=== What is being asked ===
Copy out, word for word, only the lines of the listing below from the one containing "Choose the 监督施工 box" through the one containing "(x=568, y=319)", including both of those lines.

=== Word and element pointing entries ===
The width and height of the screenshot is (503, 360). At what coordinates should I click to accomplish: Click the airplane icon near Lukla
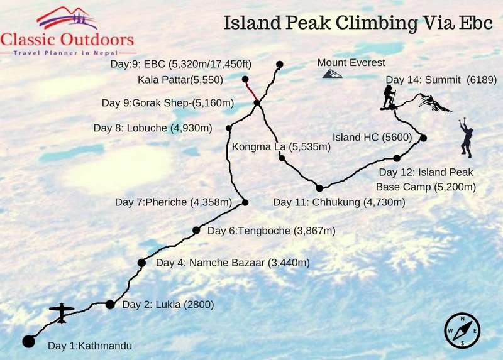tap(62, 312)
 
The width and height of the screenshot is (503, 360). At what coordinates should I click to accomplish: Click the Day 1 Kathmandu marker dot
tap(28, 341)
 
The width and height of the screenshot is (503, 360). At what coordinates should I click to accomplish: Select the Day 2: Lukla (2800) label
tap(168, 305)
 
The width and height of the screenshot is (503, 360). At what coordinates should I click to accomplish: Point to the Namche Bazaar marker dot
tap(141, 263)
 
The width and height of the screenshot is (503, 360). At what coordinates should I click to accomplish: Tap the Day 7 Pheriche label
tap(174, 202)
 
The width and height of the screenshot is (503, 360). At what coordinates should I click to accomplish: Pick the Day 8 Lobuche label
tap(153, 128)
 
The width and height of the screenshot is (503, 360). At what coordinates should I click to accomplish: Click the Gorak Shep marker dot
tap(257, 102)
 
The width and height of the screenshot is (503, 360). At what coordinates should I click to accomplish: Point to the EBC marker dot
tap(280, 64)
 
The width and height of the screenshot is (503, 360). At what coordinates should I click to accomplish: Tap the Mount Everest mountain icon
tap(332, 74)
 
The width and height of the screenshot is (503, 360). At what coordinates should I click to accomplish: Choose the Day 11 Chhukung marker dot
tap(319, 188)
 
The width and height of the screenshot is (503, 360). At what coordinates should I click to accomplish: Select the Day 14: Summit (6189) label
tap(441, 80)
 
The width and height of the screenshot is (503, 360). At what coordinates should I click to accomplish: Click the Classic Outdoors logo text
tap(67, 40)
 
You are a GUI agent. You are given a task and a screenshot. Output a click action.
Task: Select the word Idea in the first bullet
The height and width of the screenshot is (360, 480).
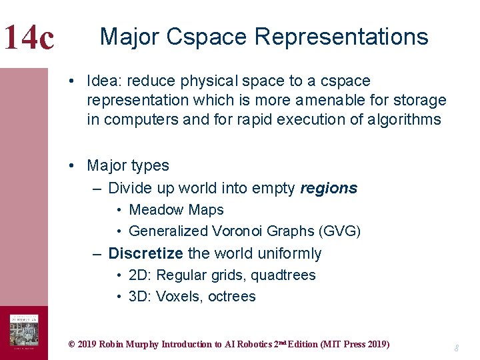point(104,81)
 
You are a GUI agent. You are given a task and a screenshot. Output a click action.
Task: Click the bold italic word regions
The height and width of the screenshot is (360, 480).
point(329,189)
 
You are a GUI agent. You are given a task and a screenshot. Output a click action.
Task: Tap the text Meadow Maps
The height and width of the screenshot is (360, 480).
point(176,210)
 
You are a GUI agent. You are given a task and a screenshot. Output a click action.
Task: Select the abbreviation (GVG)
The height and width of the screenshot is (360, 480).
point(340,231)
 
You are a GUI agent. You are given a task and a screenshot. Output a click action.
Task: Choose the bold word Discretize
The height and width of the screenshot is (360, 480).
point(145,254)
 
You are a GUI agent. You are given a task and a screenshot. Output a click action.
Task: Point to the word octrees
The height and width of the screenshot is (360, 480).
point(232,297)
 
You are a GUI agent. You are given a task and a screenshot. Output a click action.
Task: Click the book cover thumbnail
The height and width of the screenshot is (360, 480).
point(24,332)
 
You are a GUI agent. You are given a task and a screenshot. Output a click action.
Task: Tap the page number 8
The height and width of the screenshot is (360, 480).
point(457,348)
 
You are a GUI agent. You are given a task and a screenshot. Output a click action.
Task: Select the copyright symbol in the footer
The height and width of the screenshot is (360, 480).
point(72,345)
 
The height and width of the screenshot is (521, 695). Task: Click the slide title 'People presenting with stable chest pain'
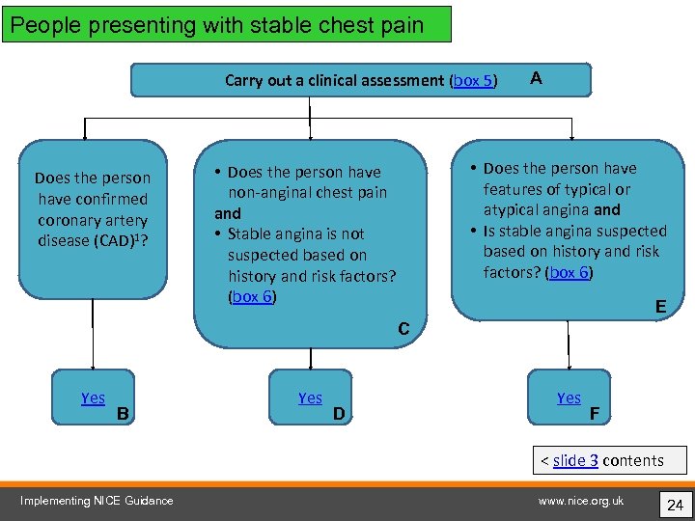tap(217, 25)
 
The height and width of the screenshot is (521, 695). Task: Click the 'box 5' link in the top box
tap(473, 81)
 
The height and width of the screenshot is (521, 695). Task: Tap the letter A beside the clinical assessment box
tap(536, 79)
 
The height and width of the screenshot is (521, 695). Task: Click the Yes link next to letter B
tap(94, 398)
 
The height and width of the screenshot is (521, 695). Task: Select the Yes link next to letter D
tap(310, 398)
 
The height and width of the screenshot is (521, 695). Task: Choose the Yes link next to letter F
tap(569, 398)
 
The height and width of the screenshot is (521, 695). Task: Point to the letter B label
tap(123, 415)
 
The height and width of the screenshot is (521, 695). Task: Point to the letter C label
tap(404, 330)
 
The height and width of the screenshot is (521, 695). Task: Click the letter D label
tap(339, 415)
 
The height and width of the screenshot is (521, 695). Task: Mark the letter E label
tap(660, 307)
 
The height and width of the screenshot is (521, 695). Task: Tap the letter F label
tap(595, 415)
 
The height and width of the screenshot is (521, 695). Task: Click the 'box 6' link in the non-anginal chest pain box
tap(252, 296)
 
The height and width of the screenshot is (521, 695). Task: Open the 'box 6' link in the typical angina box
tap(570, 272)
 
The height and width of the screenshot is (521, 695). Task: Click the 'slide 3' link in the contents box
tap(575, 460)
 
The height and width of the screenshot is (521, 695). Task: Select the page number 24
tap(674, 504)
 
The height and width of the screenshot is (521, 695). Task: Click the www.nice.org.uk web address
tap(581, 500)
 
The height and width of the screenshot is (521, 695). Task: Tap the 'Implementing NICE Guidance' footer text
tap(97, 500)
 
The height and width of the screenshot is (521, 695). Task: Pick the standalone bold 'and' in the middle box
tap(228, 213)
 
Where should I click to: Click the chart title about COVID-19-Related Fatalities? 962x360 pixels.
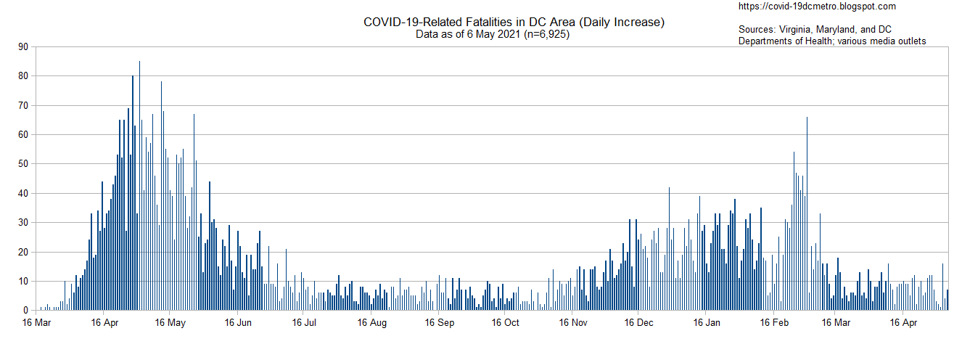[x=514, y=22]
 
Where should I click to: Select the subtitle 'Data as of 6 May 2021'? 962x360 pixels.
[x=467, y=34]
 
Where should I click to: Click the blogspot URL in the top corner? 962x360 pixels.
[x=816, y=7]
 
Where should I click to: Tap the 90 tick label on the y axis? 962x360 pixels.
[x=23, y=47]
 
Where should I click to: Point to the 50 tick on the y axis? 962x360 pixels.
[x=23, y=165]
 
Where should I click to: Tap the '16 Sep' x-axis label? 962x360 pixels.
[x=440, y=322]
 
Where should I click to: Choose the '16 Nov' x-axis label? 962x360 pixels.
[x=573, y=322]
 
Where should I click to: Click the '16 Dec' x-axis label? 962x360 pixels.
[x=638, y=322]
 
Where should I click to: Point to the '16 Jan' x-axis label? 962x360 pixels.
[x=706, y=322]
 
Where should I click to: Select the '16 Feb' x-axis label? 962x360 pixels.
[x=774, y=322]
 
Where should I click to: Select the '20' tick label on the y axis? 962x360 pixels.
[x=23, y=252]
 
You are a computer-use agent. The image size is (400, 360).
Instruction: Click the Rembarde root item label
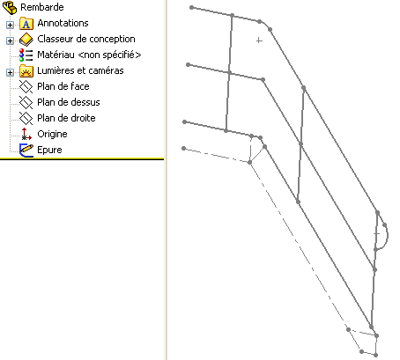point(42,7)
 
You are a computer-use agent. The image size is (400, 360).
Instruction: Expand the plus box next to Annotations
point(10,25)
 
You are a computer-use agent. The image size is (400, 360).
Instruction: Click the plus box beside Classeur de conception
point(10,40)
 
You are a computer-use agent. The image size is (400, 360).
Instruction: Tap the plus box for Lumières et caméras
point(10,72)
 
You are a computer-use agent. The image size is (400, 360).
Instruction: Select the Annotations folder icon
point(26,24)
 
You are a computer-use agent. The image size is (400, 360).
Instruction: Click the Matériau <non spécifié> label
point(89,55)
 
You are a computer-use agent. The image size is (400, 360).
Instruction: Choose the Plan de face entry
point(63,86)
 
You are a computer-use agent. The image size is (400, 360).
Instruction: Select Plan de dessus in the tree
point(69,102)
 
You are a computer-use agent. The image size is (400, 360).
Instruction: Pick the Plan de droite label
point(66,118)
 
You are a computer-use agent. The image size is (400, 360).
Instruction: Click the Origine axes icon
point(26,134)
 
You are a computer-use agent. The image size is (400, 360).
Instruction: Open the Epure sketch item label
==
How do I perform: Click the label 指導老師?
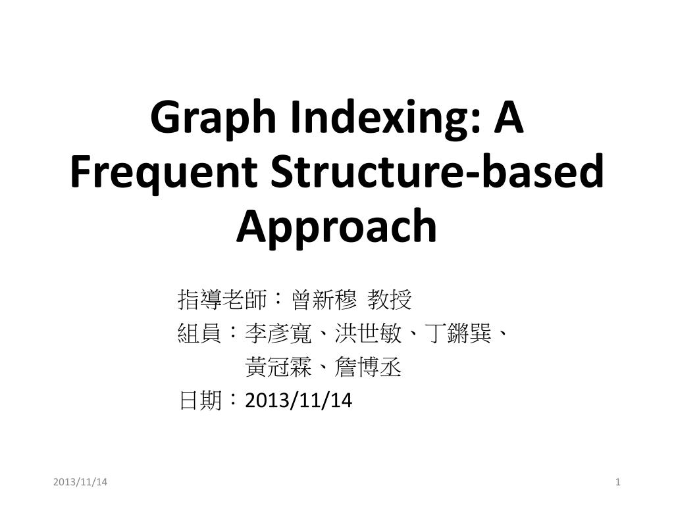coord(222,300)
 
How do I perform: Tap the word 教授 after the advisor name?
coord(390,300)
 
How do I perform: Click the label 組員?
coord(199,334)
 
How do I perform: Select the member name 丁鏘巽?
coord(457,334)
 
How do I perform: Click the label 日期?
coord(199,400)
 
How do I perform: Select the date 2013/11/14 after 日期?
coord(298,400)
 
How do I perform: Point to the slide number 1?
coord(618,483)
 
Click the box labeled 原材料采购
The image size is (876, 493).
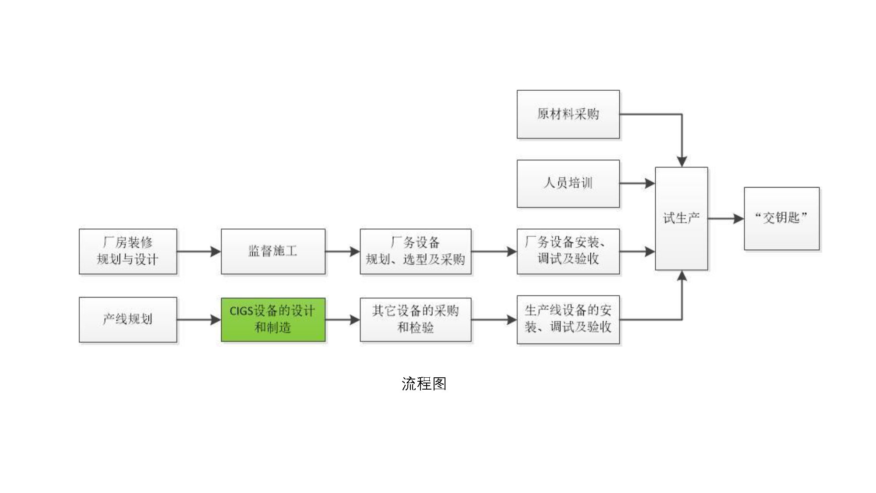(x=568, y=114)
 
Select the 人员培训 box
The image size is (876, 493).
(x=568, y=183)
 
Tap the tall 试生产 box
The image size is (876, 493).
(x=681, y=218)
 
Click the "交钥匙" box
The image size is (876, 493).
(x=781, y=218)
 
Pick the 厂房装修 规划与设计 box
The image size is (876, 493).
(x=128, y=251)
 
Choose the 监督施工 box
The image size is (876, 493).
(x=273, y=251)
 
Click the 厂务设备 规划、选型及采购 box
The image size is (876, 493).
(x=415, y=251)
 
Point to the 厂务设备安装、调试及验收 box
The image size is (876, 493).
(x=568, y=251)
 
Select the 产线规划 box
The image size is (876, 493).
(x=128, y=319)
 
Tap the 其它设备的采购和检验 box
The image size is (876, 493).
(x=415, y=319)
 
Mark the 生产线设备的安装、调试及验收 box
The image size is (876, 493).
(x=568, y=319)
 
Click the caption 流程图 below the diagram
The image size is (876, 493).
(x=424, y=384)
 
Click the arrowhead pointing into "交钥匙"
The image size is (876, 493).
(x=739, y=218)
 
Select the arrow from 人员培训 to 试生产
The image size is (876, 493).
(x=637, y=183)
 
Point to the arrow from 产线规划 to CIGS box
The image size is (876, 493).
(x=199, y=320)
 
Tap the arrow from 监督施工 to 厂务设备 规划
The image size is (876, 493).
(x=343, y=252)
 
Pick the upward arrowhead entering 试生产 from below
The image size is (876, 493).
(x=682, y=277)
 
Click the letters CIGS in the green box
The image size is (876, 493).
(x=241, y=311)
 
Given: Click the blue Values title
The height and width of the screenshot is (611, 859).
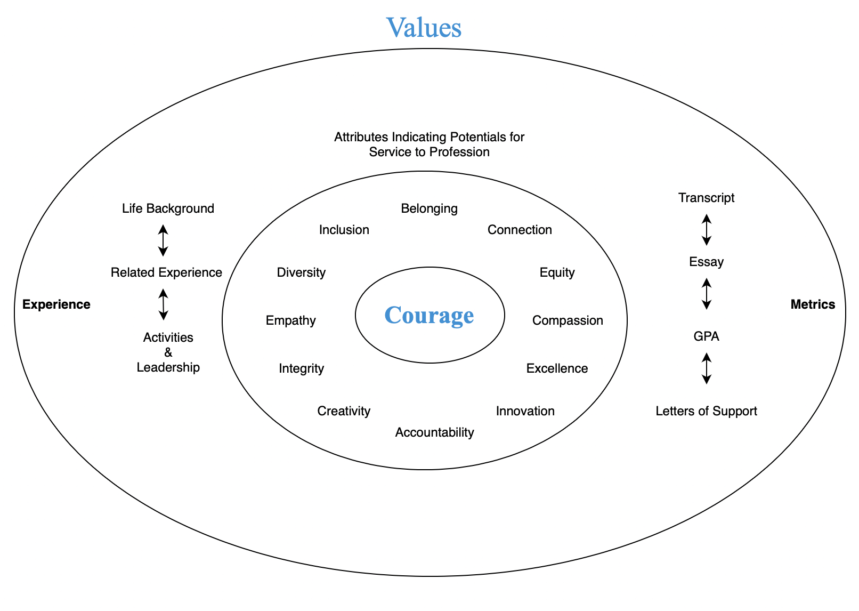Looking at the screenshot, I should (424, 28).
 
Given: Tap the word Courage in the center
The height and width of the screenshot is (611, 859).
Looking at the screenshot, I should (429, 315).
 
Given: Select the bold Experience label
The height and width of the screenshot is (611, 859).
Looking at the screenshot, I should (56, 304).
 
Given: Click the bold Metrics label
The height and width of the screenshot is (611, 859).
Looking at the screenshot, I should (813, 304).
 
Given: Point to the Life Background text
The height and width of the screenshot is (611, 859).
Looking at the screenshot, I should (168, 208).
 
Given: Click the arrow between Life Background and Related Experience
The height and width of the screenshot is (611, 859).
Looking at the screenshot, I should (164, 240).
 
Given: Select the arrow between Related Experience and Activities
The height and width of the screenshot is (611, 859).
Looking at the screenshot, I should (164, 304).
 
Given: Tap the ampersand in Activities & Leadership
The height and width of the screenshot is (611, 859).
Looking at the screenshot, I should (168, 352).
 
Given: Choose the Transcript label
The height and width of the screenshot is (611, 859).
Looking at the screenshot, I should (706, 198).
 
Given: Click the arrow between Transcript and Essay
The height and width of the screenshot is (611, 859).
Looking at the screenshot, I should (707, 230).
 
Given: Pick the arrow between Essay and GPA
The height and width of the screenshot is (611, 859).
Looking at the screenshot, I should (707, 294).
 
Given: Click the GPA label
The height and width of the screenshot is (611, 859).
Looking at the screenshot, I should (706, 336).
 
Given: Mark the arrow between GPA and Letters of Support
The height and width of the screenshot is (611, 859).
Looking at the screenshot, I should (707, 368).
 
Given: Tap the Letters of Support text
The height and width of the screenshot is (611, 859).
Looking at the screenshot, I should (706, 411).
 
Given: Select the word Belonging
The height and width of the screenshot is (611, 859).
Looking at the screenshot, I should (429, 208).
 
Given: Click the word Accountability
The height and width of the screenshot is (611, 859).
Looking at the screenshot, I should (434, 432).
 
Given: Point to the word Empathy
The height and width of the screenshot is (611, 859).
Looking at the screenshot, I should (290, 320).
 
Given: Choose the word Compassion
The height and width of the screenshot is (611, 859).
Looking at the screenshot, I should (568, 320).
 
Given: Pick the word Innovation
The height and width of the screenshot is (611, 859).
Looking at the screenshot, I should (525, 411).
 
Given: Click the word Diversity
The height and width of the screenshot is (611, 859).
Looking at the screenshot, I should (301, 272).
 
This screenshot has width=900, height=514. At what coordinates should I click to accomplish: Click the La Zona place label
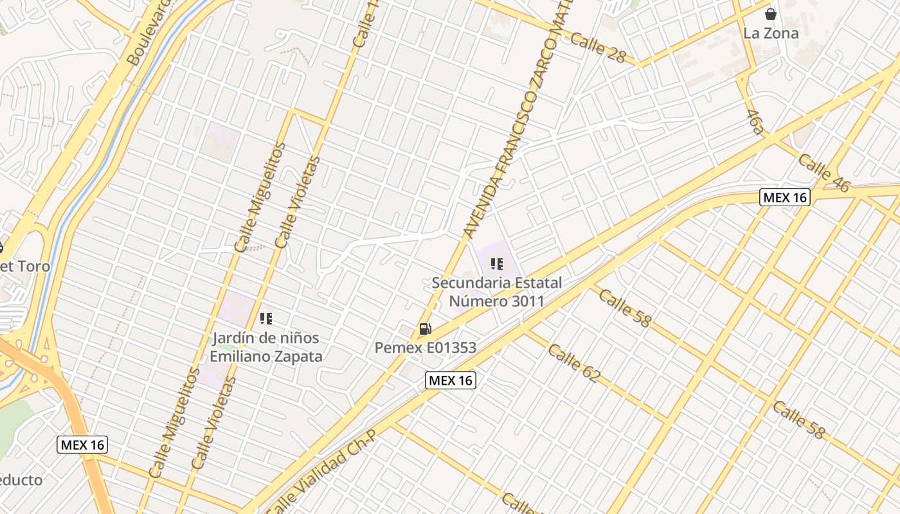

=== Answer below ===
Choose the 监督施工 box
The image size is (876, 493).
(x=273, y=251)
 
Click the 厂务设备 规划、选型及采购 box
The image size is (876, 493).
(x=415, y=251)
 
Point to the 厂务设备安装、调试及验收 box
The image size is (876, 493).
(x=568, y=251)
 
Select the 产线规划 box
The image size is (876, 493).
(x=128, y=319)
 
Tap the 其它设备的采购和检验 box
The image size is (876, 493).
(x=415, y=319)
 
Mark the 生产线设备的安装、调试及验收 box
The image size is (876, 493).
(x=568, y=319)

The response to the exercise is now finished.